Sebentar-sebentar kulihat jam yang menempel dipergelangan tangan kiriku. Jarum jam bergerak dari angka yang satu ke angka yang lain. Perlahan, detik-detik berlalu menjadi menit. Rupanya sudah sekitar setengah jam aku menunggu.
Ruangan yang menjadi tempat penantianku cukup besar. Kursi-kursi panjang ditata sedemikian rupa sehingga bisa memuat cukup banyak calon penumpang. Di tepi ruangan ini, berjajar kios-kios kecil yang menjual berbagai macam souvenir.

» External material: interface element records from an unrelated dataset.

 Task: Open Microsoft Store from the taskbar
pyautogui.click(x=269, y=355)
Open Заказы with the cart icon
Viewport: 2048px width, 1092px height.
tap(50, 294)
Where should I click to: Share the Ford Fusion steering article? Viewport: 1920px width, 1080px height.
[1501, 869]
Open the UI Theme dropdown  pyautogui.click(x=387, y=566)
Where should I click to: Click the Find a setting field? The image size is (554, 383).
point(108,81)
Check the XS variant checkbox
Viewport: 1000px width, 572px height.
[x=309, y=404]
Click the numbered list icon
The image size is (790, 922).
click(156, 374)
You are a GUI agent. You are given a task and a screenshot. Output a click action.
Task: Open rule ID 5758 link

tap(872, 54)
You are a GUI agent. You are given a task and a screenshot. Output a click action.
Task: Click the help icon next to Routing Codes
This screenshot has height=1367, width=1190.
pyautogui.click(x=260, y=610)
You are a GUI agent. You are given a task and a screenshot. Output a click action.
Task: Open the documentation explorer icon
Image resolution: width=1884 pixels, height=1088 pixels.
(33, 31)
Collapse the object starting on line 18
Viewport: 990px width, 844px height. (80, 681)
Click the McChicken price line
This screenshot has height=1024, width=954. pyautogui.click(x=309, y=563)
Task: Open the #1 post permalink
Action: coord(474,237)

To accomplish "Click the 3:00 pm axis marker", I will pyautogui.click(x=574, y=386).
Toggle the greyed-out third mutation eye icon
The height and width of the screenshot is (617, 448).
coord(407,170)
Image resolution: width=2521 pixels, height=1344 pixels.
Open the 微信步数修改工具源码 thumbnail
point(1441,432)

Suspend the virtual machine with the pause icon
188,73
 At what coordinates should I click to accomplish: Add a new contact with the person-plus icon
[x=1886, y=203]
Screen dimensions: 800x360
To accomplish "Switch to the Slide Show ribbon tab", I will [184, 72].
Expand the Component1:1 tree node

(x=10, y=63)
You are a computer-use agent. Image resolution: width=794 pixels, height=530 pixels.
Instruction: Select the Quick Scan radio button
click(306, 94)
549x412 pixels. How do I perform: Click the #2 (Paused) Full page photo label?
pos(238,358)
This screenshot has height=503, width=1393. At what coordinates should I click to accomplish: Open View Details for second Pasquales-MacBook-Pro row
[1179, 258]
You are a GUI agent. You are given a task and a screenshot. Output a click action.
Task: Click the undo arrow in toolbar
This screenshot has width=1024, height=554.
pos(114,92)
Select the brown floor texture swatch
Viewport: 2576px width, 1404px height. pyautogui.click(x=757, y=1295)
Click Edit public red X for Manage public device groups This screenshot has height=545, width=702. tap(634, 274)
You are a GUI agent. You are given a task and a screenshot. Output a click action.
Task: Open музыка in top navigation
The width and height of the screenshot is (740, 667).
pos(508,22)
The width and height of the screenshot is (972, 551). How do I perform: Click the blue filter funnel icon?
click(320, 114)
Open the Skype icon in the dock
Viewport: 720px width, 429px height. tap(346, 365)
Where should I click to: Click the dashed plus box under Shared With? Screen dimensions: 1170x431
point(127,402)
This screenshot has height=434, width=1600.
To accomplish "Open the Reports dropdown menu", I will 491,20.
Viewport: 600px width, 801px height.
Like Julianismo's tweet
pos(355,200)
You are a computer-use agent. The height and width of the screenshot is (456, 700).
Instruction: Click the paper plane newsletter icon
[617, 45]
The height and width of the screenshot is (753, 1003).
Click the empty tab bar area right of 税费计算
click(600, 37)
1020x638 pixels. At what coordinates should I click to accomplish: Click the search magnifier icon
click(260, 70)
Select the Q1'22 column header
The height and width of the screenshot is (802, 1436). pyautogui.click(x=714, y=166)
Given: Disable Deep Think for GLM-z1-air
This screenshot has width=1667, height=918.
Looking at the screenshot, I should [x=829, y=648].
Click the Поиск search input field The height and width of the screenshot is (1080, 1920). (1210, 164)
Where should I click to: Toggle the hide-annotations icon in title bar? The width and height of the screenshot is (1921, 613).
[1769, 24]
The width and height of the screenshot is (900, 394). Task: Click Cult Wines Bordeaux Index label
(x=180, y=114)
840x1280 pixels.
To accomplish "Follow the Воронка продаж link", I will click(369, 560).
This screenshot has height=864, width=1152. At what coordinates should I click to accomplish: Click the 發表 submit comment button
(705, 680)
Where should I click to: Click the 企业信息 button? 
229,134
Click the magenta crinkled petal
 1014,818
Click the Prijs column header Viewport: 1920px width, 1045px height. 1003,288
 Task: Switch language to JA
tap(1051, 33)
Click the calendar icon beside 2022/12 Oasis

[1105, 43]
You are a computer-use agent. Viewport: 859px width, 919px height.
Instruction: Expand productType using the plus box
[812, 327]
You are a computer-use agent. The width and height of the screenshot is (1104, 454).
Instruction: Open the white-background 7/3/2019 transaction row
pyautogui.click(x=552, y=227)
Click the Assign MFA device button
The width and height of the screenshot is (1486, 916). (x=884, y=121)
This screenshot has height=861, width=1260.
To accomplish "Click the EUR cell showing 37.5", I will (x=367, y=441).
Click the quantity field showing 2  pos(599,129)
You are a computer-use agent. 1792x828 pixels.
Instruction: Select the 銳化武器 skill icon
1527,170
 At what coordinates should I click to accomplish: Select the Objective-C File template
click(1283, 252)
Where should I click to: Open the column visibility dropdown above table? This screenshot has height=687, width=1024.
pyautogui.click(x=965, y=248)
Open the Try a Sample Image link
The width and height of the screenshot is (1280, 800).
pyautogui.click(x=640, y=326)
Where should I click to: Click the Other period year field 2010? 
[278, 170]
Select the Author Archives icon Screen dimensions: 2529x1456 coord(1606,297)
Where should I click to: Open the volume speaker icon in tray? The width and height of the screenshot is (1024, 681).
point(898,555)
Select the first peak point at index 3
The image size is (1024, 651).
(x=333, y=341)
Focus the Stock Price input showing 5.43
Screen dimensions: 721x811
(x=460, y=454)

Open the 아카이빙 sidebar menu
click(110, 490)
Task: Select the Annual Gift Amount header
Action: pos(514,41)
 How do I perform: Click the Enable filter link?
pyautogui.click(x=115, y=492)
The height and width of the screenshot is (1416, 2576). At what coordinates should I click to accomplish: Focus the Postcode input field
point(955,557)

Aku duduk tepat disebelah salah satu tiang penyangga. Di sebelah barat, wanita-wanita kaum sosialita sedang membicarakan sesuatu yang bahkan aku tak tahu. Sementara di depanku, hanya ada seorang pria yang sedang membaca koran. Aku seperti terasingkan, padahal ini tempat ramai. Ini layaknya paradoks.
“Semuanya baik-baik saja?” tanya Ayah dari seberang telepon.
“Iya.”
“Mengapa kau bisa mengangkat teleponmu? Bukankah seharusnya kau sudah berangkat?”
“Aku masih di ruang tunggu, Ayah. Seperti biasa, penundaan jadwal keberangkatan.”
“Jadi kapan kau akan lepas landas?”
“Aku harap secepatnya.”
“Berilah kabar, ketika kau sudah sampai.”
Jika ingat Ayah, aku ingat mengapa aku harus menjadi bagian dari semua ini—pendidikan yang telah direncanakan. Ini bukan kehendakku, tetapi aku harus menurutinya. Embel-embel ‘membahagiakan orang tua adalah yang utama’ adalah motivasiku untuk menjalani ini.
Terkadang aku haus akan sesuatu yang berada di luar pendidikan yang telah direncanakan oleh kedua orang tuaku. Namun apa daya, mungkin suatu saat hal itu hanya akan menjadi hobiku, bukan suatu yang utama. Aku ingat, orang tua lebih tau apa yang baik untuk anak-anak mereka sehingga aku yakin semua ini adalah yang terbaik untukku.
Aku melirik jadwal penerbangan. Ia yang kunantikan akhirnya hadir. Kini, waktuku untuk berjalan keluar dari ruang tunggu dan menuju langkah awalku. Ini demi tercapainya apa yang baik untukku di masa depan.